PAGE EXTRACT:
►
The Fine Art of Observing

The challenge of astronomy is that we must view most of the universe from extremely far away. When you're trying to see something well on Earth, your instinct is to move closer for a better look. But when it comes to stars and galaxies, we're stuck where we are. So, ever since the dawn of telescopic astronomy, the art of observing has been the art of using your eye to the utmost of its ability.

Looking with care. When looking through the telescope, focus and refocus with care. A good observer is always fiddling with the focus, trying to get it just a hair sharper. Many people find it best to keep both eyes open, since squinting strains the working eye. You can cover the "off" eye with one hand or with an inexpensive eye patch, available at drugstores.

Don't expect to see everything an astronomical object has to offer right away. The first look always shows less than comes out with continued scrutiny. This is true whether your subject is a dim galaxy that can hardly be told from the blackness of space, or a hairline feature on the blindingly bright Moon.

Seeing Through the "Seeing." One reason it takes time to see detail is the unsteadiness of the Earth's atmosphere. Celestial objects constantly shimmer and boil when viewed at high power, thanks to weak but ever-present heat waves in the air around and above us. The severity of this shimmering — called the atmospheric seeing — varies from night to night and often from minute to minute.

As you watch an object quiver and churn, unsuspected detail will flicker into view during quick moments of stability when the view sharpens up — only to fade out again before you know it. The skilled observer learns to remember these good moments and ignore the rest. The quality of the atmospheric seeing matters most when viewing bright objects at high power, but it influences the visibility of faint ones too.

Telescope targets
Whether you're viewing open clusters like the Pleiades or subtle surface markings on Mars, you'll have to take time at the eyepiece to see all that you can see. Either way, don't expect your eyepiece views to live up to expectations created by great astrophotographers or the Hubble Space Telescope! Courtesy Akira Fujii and NASA, respectively.
◄
WHAT IS ASKED:
• a. Print the passage of the observing article that begins at the words "The challenge of" and ends after "available at drugstores.".
• b. List every celestial object that the observing article names as something to view.
The records that follow are not needed for anything here.

GIVEN RECORDS:
►
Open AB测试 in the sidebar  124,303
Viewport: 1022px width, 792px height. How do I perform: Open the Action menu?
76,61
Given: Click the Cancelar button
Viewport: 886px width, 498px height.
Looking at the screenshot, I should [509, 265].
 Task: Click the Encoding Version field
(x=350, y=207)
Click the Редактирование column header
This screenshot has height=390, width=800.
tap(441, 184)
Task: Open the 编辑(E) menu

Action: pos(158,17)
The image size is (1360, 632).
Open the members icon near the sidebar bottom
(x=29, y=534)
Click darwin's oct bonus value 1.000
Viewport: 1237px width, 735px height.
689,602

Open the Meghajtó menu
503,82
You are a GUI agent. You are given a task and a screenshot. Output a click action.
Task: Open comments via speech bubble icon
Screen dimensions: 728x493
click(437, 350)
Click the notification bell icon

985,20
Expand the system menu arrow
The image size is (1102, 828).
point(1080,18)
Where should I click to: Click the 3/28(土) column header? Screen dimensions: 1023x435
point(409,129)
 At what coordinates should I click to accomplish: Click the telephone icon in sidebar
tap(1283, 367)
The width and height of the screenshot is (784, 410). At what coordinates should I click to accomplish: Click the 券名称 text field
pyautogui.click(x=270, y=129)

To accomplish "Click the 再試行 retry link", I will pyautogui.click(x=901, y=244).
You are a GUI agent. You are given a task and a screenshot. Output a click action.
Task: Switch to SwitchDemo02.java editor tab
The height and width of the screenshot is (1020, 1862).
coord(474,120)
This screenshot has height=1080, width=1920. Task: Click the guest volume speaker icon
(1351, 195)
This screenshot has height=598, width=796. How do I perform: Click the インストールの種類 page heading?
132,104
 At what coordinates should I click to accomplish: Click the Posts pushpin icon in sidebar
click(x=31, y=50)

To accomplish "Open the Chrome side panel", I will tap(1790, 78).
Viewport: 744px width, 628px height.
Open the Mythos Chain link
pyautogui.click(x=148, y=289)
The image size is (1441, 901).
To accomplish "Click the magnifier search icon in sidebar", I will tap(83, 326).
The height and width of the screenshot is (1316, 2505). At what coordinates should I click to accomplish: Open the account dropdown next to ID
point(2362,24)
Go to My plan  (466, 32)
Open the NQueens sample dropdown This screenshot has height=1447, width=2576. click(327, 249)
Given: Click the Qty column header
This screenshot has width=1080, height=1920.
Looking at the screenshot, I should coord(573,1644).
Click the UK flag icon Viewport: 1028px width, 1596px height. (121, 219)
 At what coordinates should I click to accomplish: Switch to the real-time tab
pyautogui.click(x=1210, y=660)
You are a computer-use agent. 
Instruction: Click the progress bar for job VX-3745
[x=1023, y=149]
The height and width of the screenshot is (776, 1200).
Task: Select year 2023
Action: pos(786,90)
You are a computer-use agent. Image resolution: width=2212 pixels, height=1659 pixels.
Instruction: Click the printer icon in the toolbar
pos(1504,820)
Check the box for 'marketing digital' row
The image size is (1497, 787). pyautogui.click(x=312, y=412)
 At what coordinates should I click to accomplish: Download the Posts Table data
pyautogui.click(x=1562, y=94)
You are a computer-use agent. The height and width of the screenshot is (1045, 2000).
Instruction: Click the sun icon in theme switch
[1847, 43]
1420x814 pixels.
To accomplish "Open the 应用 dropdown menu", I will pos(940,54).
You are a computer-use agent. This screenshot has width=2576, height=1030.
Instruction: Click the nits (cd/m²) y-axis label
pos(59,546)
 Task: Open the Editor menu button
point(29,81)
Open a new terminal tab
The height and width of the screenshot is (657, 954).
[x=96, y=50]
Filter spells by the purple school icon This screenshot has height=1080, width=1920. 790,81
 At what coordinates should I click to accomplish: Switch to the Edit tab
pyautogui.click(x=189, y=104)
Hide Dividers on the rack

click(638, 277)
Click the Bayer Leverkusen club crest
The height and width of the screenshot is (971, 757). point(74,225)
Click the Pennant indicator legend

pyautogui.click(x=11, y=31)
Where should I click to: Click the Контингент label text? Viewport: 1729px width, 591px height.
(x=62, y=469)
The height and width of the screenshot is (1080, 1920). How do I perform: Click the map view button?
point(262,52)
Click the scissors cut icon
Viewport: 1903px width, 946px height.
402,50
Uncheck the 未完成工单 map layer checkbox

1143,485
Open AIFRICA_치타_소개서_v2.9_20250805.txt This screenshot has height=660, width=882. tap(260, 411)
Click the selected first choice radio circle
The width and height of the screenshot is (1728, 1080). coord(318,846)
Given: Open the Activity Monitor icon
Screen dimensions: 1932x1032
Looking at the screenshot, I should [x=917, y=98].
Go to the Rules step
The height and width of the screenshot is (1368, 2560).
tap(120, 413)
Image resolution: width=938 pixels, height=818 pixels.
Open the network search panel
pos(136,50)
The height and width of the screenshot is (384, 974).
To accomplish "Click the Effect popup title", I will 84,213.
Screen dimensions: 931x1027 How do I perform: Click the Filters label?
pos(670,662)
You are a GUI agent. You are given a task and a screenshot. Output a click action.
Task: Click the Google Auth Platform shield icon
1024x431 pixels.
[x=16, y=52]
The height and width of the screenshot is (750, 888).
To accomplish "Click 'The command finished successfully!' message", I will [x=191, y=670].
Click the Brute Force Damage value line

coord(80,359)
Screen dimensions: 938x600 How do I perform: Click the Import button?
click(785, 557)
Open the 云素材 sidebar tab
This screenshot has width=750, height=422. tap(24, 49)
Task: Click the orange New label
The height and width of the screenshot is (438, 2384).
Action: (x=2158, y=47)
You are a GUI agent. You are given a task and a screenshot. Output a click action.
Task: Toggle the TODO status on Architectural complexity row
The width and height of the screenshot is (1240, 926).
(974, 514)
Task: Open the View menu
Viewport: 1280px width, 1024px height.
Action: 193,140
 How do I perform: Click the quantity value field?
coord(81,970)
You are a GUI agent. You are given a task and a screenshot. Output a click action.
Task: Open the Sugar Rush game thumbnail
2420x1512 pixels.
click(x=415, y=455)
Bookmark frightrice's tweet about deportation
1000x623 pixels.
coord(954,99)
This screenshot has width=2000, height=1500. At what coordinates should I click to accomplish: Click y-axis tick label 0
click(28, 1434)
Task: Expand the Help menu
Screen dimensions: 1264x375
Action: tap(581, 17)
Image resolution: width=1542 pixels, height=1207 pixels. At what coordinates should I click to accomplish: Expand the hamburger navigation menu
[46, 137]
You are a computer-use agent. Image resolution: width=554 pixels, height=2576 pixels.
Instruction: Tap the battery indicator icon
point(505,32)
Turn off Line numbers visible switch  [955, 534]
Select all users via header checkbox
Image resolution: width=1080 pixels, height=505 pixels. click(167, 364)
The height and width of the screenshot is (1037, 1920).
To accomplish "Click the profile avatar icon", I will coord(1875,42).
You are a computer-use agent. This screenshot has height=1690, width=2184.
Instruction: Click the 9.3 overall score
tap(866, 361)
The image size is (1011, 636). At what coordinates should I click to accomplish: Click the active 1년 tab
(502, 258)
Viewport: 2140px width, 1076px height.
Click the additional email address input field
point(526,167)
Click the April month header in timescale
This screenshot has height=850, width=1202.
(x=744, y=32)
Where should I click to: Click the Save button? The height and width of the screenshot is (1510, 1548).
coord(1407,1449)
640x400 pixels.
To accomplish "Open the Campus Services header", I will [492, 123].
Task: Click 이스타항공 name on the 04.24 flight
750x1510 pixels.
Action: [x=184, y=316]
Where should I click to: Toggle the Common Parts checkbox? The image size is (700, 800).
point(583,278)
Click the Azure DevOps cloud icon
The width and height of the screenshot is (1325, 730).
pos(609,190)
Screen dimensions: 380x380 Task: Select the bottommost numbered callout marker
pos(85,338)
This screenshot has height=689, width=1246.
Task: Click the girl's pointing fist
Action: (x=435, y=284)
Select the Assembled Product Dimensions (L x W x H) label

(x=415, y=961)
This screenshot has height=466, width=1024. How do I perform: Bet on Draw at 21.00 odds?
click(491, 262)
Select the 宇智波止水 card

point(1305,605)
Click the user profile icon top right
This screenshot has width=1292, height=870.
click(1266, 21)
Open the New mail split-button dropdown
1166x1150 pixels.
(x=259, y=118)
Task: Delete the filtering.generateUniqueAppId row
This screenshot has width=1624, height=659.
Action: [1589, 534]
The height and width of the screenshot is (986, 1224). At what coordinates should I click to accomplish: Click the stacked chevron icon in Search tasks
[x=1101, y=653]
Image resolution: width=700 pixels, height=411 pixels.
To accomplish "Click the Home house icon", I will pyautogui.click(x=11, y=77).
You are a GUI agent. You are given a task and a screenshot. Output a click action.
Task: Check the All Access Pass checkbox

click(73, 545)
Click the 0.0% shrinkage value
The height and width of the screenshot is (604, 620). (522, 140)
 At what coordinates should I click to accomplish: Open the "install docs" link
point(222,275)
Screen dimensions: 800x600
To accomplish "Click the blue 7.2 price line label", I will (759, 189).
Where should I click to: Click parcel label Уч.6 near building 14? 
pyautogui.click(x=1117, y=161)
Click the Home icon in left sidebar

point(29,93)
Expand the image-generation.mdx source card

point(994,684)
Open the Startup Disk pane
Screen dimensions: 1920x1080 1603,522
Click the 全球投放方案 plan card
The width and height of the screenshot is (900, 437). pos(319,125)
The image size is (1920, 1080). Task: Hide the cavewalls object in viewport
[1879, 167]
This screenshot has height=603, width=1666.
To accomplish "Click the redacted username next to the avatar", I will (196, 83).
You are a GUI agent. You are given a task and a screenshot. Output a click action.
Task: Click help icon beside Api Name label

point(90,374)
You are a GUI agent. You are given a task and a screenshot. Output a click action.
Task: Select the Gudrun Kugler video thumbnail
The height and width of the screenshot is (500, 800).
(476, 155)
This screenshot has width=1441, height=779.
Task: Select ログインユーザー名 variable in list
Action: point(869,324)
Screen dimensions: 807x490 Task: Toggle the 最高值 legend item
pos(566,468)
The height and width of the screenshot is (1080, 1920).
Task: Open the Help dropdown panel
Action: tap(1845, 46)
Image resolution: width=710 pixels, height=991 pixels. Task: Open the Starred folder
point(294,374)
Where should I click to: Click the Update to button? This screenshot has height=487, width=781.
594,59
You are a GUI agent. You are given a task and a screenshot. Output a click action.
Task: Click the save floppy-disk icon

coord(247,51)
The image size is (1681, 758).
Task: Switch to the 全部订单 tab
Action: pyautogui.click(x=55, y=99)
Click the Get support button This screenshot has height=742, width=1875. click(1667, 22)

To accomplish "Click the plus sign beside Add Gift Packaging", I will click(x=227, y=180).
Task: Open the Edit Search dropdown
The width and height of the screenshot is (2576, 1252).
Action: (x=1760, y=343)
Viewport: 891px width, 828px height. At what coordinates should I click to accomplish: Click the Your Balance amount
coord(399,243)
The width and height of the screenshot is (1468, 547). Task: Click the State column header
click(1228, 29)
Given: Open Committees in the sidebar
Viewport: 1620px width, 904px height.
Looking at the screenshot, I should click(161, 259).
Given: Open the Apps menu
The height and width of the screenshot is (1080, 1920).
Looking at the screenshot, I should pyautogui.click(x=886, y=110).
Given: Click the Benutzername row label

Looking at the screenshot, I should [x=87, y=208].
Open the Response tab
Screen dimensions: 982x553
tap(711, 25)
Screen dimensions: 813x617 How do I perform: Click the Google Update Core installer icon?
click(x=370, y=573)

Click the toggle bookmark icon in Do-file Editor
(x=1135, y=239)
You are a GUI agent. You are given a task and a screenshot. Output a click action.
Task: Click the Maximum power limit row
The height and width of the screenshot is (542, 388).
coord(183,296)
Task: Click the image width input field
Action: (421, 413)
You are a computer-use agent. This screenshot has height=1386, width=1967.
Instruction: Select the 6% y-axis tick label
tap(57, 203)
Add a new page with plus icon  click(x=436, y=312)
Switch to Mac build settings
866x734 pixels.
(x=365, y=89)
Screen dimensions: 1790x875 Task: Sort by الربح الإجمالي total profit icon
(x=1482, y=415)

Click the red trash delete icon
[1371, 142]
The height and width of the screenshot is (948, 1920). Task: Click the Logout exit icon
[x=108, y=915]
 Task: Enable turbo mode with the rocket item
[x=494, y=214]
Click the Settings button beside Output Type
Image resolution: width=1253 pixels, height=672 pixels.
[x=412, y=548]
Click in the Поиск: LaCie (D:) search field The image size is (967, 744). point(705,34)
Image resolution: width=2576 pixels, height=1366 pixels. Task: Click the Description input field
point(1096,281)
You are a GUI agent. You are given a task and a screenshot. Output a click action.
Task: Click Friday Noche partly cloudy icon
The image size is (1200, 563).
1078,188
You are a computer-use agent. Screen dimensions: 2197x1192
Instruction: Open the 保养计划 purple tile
◄
SET OF ANSWERS:
• a.
The challenge of astronomy is that we must view most of the universe from extremely far away. When you're trying to see something well on Earth, your instinct is to move closer for a better look. But when it comes to stars and galaxies, we're stuck where we are. So, ever since the dawn of telescopic astronomy, the art of observing has been the art of using your eye to the utmost of its ability.

Looking with care. When looking through the telescope, focus and refocus with care. A good observer is always fiddling with the focus, trying to get it just a hair sharper. Many people find it best to keep both eyes open, since squinting strains the working eye. You can cover the "off" eye with one hand or with an inexpensive eye patch, available at drugstores.

• b.
- the Moon
- the Pleiades
- Mars